This Week’s Discoveries | 9 April 2019
- Tuesday 9 April 2019
Niels Bohrweg 2
2333 CA Leiden
- De Sitterzaal
Catching elusive glycosyl cations as intermediate in the glycosylation reaction
Thomas Hansen (LIC)
Thomas is a PhD candidate at the Leiden Institute of Chemistry (LIC) in the bio-organic synthesis group, where he works on various topics on the interface between organic chemistry and computational chemistry.
Carbohydrates are involved in numerous crucial biological processes. Unravelling the roles of these complex molecules requires synthetic, well-defined, pure glycostructures.
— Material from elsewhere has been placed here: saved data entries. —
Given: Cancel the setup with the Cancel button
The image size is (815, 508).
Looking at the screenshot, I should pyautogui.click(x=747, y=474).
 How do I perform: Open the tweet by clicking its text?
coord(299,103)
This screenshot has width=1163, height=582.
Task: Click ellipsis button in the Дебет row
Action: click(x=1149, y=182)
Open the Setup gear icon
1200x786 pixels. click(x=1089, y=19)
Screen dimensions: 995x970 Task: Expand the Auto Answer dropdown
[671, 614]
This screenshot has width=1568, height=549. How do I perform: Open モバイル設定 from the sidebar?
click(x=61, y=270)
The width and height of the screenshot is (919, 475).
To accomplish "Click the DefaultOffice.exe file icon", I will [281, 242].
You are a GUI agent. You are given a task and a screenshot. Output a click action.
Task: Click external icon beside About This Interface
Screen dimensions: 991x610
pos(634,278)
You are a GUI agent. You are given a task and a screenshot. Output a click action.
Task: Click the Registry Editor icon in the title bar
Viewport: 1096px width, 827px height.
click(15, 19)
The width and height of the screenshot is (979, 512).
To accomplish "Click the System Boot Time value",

Unfortunately, the synthesis of these constructs continues to be a major challenge, because we still do not properly understand how two carbohydrate building blocks can be fused together, as a result of the complexity of the glycosylation reaction. Glycosyl cations are key reactive intermediates in the glycosylation reaction but given their high flexibility, reactivity and fleeting nature these species remain poorly understood. We have developed a computational method to capture the reactivity of these species as a function of their overall shape, taking into account the full conformational space that is at their disposal, and have built a model that quantitatively predicts the stereochemical outcome of their reactions. The fundamental insight offered by the calculations into the structure and reactivity of the cations will result in improved glycosylation chemistry, enabling the more effective generation of oligosaccharides to fuel glycobiology and glycobiotechnology research.
Sustainable design of emerging photovoltaic technologies
Carlos Felipe Blanco (CML)
Carlos obtained his Master’s degree in Industrial Ecology at Leiden University. Currently, he is a PhD student at the Institute of Environmental Sciences CML. His research focuses on probabilistic methods for the sustainability assessment of technologies at early research & development stages. These methods are used to guide technology developers towards more sustainable designs and to inform the prioritization of future research efforts.
Multijunction III-V photovoltaic cells, which have achieved record conversion efficiencies above 33%, are now looking like a promising option to replace conventional silicon cells in future PV markets. As efforts to increase efficiency and reduce cost are gaining important traction, it is of equal importance to understand whether the manufacturing methods and materials used in these cells introduce undesired environmental trade-offs. We investigate this for two III-V cell concepts using state of the art life-cycle assessment methods. Considering that the proposed III-V technologies are still relatively immature, we use probabilistic methods to account for uncertainties in the extrapolation of lab-based data to more industrially relevant processes. Our results show that even at this early stage, and in light of important modelling uncertainties, the III-V PV systems are well positioned to outperform the incumbent silicon PV systems in terms of life-cycle environmental impacts.